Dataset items
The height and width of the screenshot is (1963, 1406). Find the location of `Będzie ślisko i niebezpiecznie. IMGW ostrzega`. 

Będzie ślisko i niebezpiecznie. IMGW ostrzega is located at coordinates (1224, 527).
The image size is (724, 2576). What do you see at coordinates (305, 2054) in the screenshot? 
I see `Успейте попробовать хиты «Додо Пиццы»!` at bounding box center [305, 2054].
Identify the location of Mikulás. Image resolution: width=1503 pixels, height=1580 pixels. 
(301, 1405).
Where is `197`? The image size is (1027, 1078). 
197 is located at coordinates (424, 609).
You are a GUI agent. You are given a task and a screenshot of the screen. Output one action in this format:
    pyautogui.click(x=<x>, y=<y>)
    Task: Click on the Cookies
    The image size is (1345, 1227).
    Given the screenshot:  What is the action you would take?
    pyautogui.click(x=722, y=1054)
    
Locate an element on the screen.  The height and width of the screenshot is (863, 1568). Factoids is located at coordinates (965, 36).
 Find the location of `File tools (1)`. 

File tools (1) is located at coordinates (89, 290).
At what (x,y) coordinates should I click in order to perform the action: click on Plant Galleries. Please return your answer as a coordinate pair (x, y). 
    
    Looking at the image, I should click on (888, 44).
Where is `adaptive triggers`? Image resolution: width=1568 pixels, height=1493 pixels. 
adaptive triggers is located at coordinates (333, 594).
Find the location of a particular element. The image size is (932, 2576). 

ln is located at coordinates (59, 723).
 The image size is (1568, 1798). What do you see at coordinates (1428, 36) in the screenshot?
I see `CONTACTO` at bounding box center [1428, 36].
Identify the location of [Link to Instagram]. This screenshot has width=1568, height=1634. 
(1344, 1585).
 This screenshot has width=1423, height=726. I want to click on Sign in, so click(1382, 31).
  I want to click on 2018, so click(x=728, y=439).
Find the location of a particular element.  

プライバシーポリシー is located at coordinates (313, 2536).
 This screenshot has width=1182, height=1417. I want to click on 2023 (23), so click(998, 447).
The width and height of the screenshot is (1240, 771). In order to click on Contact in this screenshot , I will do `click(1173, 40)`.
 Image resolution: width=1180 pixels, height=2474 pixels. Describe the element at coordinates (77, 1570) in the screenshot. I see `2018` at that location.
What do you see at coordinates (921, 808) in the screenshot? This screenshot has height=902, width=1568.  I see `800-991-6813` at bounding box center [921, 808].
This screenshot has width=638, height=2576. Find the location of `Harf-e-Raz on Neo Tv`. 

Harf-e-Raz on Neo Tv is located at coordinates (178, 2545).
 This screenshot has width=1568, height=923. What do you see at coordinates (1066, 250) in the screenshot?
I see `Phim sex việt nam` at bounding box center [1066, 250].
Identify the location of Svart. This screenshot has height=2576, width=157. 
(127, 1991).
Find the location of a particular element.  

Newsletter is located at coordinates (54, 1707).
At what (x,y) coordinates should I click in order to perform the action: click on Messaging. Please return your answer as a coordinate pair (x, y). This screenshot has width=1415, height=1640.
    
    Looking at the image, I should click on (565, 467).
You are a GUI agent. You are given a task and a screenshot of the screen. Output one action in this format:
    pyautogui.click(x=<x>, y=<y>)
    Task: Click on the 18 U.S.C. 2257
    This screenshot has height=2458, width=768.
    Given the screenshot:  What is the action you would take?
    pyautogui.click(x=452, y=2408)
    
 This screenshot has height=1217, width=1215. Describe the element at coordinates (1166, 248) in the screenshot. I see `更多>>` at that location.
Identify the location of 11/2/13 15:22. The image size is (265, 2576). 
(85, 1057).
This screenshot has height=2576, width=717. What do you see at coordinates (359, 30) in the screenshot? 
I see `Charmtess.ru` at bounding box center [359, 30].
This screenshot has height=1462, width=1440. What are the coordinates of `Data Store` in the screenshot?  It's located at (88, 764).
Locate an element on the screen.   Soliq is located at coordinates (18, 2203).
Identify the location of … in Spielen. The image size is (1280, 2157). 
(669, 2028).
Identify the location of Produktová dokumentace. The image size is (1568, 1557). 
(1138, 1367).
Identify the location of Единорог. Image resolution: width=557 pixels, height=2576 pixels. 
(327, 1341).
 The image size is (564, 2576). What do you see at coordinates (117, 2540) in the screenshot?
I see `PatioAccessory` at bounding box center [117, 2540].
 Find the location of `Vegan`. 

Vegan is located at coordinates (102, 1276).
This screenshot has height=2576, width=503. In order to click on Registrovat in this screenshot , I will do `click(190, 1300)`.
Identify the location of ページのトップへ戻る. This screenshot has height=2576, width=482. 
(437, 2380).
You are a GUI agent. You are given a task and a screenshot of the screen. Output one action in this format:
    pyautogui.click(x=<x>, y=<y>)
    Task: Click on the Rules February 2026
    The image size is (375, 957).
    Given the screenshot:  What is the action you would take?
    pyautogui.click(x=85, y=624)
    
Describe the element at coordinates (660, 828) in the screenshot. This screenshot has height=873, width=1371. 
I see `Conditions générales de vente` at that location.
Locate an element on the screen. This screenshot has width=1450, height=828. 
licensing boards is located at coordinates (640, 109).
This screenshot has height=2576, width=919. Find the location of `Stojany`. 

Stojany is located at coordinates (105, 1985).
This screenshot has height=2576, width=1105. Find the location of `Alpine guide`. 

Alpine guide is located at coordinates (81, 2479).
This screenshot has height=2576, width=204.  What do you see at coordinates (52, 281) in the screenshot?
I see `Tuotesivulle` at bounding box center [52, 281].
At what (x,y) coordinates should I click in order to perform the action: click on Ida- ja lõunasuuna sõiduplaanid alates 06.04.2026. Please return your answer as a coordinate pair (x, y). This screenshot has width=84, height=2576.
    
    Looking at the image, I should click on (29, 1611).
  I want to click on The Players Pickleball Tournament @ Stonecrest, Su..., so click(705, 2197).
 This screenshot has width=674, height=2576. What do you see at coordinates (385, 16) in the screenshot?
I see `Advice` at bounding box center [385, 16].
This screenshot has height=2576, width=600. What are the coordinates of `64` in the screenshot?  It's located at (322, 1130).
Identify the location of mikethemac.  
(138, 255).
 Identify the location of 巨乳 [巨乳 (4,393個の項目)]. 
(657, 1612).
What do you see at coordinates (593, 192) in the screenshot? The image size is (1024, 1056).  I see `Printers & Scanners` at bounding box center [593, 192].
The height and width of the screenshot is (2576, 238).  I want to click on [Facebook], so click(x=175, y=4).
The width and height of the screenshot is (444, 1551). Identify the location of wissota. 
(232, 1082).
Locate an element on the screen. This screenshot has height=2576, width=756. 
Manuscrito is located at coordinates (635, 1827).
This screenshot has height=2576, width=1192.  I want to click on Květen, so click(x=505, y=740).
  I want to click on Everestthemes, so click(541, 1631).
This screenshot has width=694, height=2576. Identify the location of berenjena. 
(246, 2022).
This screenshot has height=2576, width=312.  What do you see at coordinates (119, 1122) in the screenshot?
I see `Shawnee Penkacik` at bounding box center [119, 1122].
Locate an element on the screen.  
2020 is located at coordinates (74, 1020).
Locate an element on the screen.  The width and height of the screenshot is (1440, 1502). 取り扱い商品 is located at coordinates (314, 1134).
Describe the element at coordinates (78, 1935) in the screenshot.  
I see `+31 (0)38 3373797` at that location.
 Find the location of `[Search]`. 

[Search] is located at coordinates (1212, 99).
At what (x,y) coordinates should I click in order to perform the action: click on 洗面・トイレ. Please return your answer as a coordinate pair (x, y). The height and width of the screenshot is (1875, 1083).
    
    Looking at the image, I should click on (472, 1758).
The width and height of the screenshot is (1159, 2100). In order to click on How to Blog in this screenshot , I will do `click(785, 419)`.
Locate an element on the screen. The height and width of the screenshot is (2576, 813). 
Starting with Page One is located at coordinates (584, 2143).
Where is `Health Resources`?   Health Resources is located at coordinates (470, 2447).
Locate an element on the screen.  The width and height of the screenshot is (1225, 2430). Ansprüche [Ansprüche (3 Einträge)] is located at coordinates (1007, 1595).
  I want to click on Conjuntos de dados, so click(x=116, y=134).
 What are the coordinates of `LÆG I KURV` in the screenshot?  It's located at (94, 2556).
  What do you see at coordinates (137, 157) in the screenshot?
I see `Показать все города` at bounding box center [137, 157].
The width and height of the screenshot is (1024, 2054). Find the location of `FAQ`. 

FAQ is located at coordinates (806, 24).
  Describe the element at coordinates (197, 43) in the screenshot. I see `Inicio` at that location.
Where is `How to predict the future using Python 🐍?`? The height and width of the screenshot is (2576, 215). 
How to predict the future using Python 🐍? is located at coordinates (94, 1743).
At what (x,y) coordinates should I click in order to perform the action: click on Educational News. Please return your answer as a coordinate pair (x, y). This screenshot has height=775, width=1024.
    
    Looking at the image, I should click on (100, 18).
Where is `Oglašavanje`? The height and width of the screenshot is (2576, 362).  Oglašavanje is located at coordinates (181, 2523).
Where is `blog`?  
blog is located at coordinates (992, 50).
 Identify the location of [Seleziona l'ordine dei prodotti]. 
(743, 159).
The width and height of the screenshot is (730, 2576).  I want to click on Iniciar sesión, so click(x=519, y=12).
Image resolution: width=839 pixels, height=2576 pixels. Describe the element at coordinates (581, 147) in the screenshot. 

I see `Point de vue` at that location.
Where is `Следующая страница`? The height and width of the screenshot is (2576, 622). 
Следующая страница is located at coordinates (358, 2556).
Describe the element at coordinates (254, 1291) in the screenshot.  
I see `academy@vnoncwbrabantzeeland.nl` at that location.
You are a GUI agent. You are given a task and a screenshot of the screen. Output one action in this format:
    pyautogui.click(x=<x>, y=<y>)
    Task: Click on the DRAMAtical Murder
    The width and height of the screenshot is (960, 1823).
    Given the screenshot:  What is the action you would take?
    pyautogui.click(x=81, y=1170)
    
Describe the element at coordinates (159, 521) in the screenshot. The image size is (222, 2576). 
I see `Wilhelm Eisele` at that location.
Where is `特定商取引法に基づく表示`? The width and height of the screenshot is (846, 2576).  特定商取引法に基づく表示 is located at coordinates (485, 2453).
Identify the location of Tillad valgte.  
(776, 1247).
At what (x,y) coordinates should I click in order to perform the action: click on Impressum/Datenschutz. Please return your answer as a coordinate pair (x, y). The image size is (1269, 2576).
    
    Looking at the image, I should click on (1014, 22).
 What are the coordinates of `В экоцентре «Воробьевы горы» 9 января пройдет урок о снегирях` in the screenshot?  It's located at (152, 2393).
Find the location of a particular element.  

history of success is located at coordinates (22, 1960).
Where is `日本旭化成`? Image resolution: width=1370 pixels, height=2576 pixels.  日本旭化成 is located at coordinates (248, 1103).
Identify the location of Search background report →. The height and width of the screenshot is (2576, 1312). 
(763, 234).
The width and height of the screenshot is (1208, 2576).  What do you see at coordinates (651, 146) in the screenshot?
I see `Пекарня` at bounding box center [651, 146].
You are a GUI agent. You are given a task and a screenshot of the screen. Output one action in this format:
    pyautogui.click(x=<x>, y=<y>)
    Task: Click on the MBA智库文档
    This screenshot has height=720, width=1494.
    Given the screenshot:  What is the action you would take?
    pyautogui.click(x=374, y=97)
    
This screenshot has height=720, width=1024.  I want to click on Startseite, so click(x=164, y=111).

Task prompt: Copy the data above word for word, beginning at the line that contains "Describe the element at coordinates (254, 1291)" and stopping after the line that contains "(776, 1247).".

Complete answer:
Describe the element at coordinates (254, 1291) in the screenshot.  
I see `academy@vnoncwbrabantzeeland.nl` at that location.
You are a GUI agent. You are given a task and a screenshot of the screen. Output one action in this format:
    pyautogui.click(x=<x>, y=<y>)
    Task: Click on the DRAMAtical Murder
    The width and height of the screenshot is (960, 1823).
    Given the screenshot:  What is the action you would take?
    pyautogui.click(x=81, y=1170)
    
Describe the element at coordinates (159, 521) in the screenshot. The image size is (222, 2576). 
I see `Wilhelm Eisele` at that location.
Where is `特定商取引法に基づく表示`? The width and height of the screenshot is (846, 2576).  特定商取引法に基づく表示 is located at coordinates (485, 2453).
Identify the location of Tillad valgte.  
(776, 1247).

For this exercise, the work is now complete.